RunGraphs: Trigger the execution of multiple graphs#106
Conversation
| logger = logging.getLogger(__name__) | ||
|
|
||
|
|
||
| def run_graphs(proxies, numthreads=multiprocessing.cpu_count()): |
There was a problem hiding this comment.
Does this numthreads parameter really determine the number of event loops that are going to run in parallel?
There was a problem hiding this comment.
Correct, the function spawns exactly numthreads python threading.Thread objects. Each thread will submit a Spark job separately, which in turn will run a distributed event loop on the cluster. So numthreads is also the number of event loops that will be running distributedly and concurrently on the cluster at the same time.

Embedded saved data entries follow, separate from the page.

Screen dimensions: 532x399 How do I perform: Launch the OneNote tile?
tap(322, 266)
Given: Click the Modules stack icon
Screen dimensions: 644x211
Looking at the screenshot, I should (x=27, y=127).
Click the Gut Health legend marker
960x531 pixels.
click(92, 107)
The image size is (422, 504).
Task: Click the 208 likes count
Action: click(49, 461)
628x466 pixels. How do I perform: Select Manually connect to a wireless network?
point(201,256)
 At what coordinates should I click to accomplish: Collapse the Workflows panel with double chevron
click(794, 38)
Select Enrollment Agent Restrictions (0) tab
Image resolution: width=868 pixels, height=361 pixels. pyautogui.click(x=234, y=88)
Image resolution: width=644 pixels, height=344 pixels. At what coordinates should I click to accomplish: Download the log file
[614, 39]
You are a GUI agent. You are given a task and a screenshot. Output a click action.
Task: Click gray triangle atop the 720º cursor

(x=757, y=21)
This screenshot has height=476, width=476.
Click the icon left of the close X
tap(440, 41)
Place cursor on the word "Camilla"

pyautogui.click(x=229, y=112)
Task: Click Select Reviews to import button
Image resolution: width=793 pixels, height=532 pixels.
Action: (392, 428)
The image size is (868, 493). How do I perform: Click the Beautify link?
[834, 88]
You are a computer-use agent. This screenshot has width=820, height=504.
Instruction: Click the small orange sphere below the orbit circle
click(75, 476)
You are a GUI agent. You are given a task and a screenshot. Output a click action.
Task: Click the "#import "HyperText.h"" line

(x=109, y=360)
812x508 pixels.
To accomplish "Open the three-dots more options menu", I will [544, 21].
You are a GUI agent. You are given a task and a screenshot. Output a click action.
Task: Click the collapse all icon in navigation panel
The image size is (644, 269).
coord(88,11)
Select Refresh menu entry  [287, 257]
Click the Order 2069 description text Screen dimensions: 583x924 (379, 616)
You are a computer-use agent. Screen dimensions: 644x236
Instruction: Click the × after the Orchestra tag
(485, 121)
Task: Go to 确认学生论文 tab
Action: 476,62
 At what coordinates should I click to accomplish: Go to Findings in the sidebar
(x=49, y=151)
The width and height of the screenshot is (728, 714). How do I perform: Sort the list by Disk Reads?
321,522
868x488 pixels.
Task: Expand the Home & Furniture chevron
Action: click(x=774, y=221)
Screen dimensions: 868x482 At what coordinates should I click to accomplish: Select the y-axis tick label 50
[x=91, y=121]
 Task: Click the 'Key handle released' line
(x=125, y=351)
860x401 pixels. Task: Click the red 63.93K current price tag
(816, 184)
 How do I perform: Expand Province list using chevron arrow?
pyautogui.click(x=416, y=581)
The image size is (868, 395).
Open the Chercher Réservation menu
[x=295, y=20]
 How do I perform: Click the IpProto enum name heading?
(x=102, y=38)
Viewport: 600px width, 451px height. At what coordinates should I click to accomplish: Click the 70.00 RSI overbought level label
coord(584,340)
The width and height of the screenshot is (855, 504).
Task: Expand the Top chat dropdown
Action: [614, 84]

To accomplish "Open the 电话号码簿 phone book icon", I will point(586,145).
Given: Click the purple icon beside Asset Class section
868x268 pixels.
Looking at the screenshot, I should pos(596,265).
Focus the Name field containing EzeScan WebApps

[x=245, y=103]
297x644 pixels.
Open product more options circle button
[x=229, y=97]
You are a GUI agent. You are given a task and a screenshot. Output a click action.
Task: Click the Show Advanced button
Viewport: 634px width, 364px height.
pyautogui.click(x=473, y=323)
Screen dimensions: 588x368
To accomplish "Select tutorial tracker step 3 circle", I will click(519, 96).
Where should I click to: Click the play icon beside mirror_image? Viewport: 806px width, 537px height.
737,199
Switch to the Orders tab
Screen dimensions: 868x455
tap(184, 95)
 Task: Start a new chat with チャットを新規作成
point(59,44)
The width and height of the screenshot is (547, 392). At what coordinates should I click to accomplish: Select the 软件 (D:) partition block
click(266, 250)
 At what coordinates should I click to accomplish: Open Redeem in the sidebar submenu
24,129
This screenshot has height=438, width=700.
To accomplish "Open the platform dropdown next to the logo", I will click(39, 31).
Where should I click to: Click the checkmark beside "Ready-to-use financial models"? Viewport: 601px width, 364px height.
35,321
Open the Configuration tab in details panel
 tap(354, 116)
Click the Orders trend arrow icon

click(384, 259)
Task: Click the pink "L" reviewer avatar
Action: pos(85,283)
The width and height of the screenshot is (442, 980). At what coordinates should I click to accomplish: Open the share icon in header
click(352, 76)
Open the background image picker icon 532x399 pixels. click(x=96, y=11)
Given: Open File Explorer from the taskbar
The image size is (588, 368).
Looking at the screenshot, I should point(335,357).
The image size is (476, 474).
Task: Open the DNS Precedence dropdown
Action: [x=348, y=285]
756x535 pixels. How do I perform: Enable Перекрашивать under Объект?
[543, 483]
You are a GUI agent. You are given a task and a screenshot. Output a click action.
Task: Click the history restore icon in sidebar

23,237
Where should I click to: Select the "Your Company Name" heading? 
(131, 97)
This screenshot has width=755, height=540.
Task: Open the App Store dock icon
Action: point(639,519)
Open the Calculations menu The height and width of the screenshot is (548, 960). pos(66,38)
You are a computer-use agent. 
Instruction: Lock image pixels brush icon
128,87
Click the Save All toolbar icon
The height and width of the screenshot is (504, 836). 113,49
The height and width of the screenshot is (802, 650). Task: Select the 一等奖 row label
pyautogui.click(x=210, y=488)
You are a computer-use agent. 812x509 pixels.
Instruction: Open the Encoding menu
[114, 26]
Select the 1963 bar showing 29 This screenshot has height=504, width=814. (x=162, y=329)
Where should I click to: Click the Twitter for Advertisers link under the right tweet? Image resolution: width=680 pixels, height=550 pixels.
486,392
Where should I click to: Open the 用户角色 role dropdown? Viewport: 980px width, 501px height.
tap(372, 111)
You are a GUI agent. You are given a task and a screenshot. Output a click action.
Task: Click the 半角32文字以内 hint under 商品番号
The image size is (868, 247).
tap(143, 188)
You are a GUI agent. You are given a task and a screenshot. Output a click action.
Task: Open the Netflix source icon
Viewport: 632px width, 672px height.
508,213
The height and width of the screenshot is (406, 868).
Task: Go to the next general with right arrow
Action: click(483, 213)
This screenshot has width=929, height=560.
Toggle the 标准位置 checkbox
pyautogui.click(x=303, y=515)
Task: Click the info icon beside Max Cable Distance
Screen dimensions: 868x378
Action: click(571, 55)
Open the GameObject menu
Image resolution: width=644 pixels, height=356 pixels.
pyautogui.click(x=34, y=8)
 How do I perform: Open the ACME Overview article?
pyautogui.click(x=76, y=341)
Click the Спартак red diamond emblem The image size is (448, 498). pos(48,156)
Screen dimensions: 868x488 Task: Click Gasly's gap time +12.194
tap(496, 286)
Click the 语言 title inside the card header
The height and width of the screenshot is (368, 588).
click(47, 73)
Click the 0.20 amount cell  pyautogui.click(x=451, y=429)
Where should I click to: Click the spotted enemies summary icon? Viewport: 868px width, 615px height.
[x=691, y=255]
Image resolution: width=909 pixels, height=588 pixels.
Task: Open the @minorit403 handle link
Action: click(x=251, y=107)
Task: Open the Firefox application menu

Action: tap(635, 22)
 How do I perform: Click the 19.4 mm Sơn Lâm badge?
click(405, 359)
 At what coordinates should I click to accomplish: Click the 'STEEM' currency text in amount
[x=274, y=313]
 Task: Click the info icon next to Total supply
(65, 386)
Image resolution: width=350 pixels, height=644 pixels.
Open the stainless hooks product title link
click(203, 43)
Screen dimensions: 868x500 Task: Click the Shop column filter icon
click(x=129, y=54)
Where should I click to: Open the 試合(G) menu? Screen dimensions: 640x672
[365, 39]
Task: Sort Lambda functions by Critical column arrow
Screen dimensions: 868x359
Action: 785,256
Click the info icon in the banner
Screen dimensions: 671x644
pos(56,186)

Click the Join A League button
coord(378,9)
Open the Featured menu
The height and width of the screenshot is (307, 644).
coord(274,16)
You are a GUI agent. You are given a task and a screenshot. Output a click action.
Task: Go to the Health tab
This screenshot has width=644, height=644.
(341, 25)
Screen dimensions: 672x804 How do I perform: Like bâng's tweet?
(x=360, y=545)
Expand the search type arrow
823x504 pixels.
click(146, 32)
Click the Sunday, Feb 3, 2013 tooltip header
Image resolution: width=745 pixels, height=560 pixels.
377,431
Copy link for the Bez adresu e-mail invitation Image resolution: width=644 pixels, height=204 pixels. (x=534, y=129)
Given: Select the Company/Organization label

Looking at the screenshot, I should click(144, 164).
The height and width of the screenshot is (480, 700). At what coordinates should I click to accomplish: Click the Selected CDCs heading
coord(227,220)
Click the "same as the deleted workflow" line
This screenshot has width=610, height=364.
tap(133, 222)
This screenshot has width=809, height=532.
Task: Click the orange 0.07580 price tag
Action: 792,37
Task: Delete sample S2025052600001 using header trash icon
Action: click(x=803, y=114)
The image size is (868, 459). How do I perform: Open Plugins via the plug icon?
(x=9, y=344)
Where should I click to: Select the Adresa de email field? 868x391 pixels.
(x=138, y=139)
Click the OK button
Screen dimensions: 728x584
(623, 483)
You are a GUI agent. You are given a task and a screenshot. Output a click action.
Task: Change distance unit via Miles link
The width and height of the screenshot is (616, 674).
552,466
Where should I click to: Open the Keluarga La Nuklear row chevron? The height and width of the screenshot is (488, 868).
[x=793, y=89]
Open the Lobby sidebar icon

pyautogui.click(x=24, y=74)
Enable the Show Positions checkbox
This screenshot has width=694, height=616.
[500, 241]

The main reason is to avoid to spawn too many python threads at the same time, for example in an analysis with more samples than available threads on the driver
There was a problem hiding this comment.
Yes, I agree it's good to have it as limiting factor. What I'm not so sure about is the default, since a priori the number of cores in my client machine is not necessarily related to the number of concurrent jobs I am able to submit to a particular Spark cluster.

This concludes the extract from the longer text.